J. L. Heilbron
Personal Information
Description
American historian of science best known for his work in the history of physics and the history of astronomy.
Books
Ernest Rutherford
A biography of the scientist considered to be the father of nuclear physics for his development of the nuclear theory of the atom in 1911 and discovery of alpha and beta rays and protons.
The Sun in the Church
"Through much of the Scientific Revolution, between 1650 and 1750, Catholic churches were the best solar observatories in the world. Constructed initially to solve the pressing problem of providing an unquestionable date for Easter, the instruments that made the churches' observatories also threw light on the disputed geometry of the solar system."--BOOK JACKET. "A tale of politically canny astronomers and cardinals with a taste for mathematics, The Sun in the Church explains the unlikely accomplishments of the Church-sponsored observers. It engagingly describes Galileo's political overreaching, his subsequent trial for heresy, and his slow and steady rehabilitation in the eyes of the Catholic Church. Despite the Church's prohibition against advocating sun-centered astronomy, Italian clerics managed to teach and advance it. Heilbron describes, with dry wit, the diplomatic discretion on all sides that allowed them to do so."--BOOK JACKET.
The dilemmas of an upright man
Max Planck came to prominence after proposing the quantum idea in 1900 and rose steadily to the forefront of scientific leadership in Germany, which retained its lead in science especially in physics, chemistry, and mathematics during the first several decades of the 20th century. A close colleague of Einstein and most major continental scientists of his period, Planck fought a losing battle against overwhelming odds by defying the Nazi regime. Heilbron's biography carefully details the life of this courageous, humane, and brilliant scientist.
Physics
Galileo
In this entertaining and authoritative new biography the author examines the flair and imagination, the hard-headedness and clarity, the combativeness and penetration of the person many people call the founder of modern science - Galileo Calilei. No great scientist has excelled him in making novel ideas intelligible to nonexperts. To follow his career as he exploited unforeseen opportunities to unseat established ways of understanding nature is to understand a crucial stage of what is now known as the scientific revolution. Galileo was a path-breaker for the newly invented telescope, the decoder of nature's mathematical language and a quite brilliant popularizer of science. Even his reluctant excursion into theology has at last been officially and handsomely recognized in Pope John Paul's recent and widely reported 'rehabilitation' of the Inquisition's most famous victim. (This condemnation and subsequent rehabilitation is fully discussed in the last chapter.). Galileo appears here with all his zest for living, gregariousness, impulsiveness, vulnerability, prickliness, unfairness and creativity. This book makes his lasting contributions accessible to those who are not scientists and his mistakes are not passed over. This is not a mythical story, but the biography of an innovator - one of the greatest ever known.

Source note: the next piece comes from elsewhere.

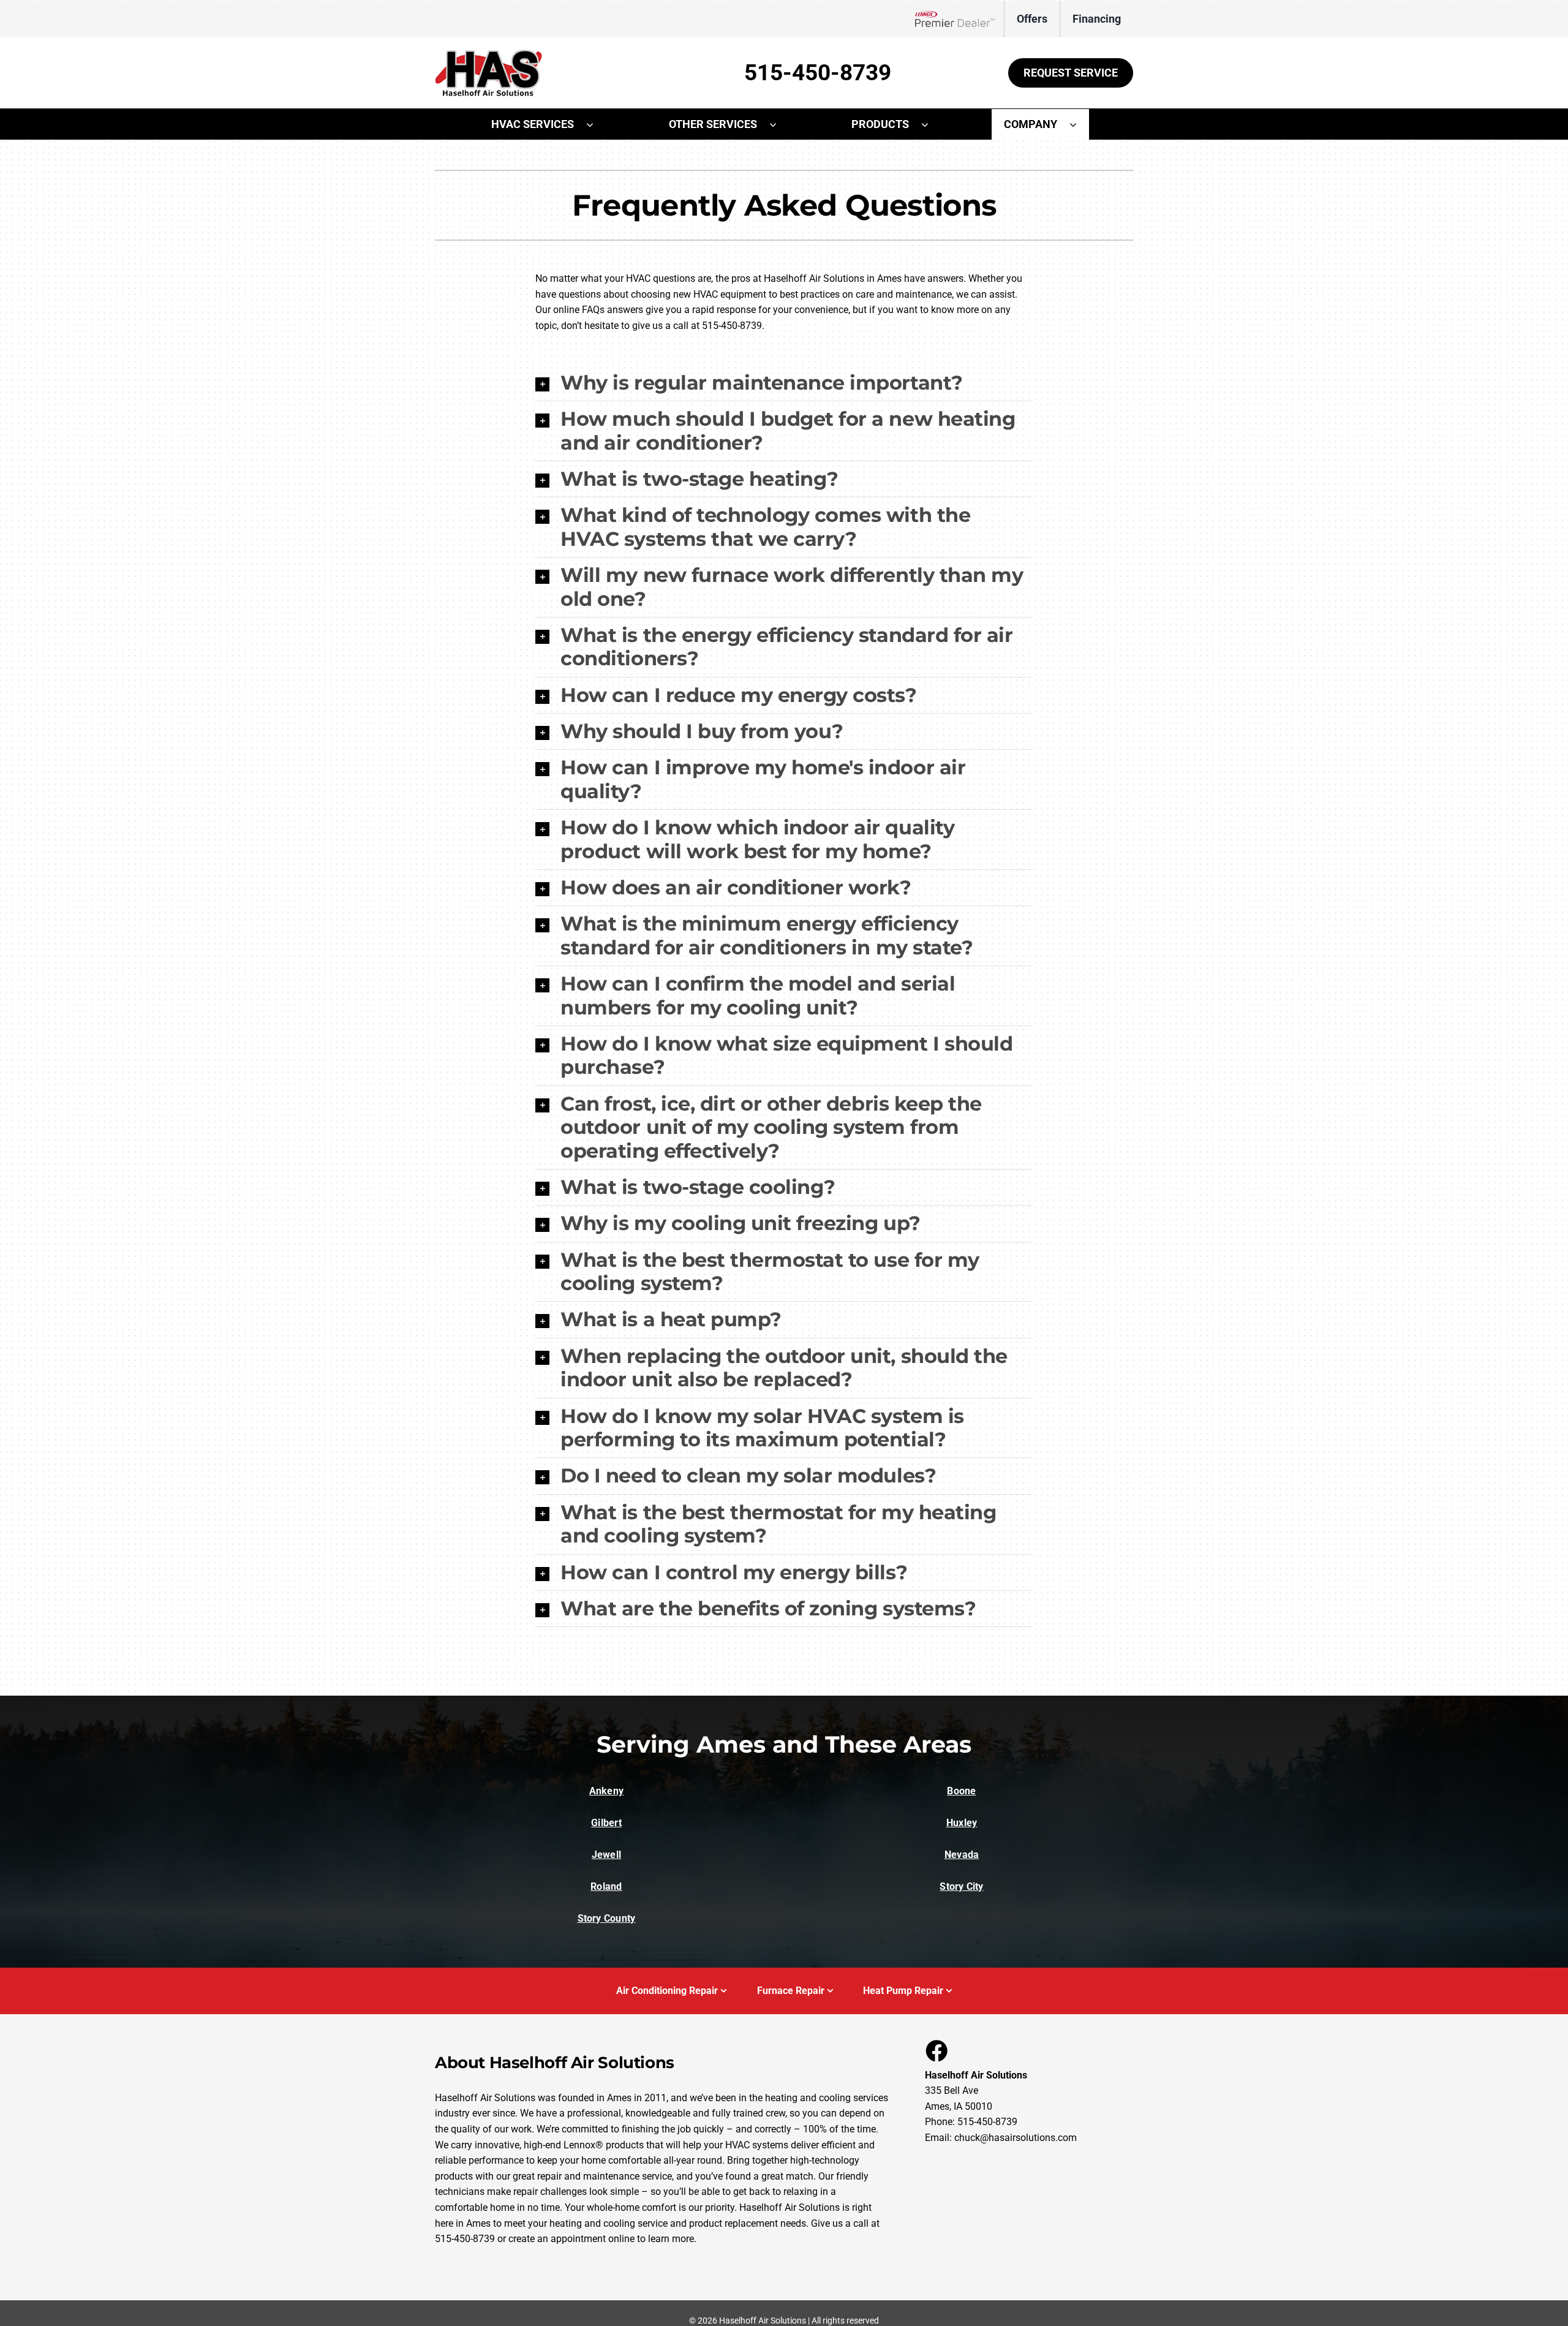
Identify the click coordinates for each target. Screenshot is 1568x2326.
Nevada (961, 1854)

The Oxford Guide to the History of Physics and Astronomy
"Encompassing more than 200 alphabetically arranged entries, The Oxford Guide to the History of Physics and Astronomy traces the evolution of these bodies of knowledge as well as planetary science from the Renaissance to the beginning of the twenty-first century. For students, teachers, scientists, and readers of popular science books, the Guide deciphers the techniques and philosophies of physics and astronomy as well as the historical periods from which they emerged. Inside are Galileo's falling bodies, Newton's world system, pulsars and quasars, and proper quanta of other topics as illuminating as Light, as absorbing as Black Holes, and as expansive as the Theory of Everything. Biographies of leading contributors to natural knowledge, arranged where appropriate in pairs as in Plutarch's Lives, connect the personal with the general development of scientific ideas and the wider course of discovery." "The entries follow an elaborate organizational plan, which amounts to a new classification of knowledge, its institutional settings, and its applications. This plan is reprinted in the opening pages of the Guide." "Thoroughly cross-referenced, and accented with attractive black and white artwork, no other source is as systematic and authoritative or as informative and inviting in its coverage of physics, astronomy and planetary science."--Jacket.
The Oxford Companion to the History of Modern Science
Publisher's description: The Oxford Companion to the History of Modern Science is a one-volume encyclopedia offering an excellent overview of the field of science and its development over the past few generations, ranging from biographies on Galileo and Dorothy Hodgkin to the discussions chronicling the change of science from simply a tool of learning to a major force in society. Along with chemistry, physics, and biology, the major scientific disciplines are represented in this alphabetically arranged work including astrology, ethnology, and zoology, among many others. The coverage is not limited to just one geographical area but is world-wide, tracing science from its traditional centres and explaining how non-western societies have modified and contributed to its global arena.
Love, literature, and the quantum atom : Niels Bohr's 1913 trilogy revisited
This title presents unpublished excerpts from extensive correspondence between Niels Bohr and his immediate family, and uses it to describe and analyze the psychological and cultural background to his invention of the quantum theory of the atom.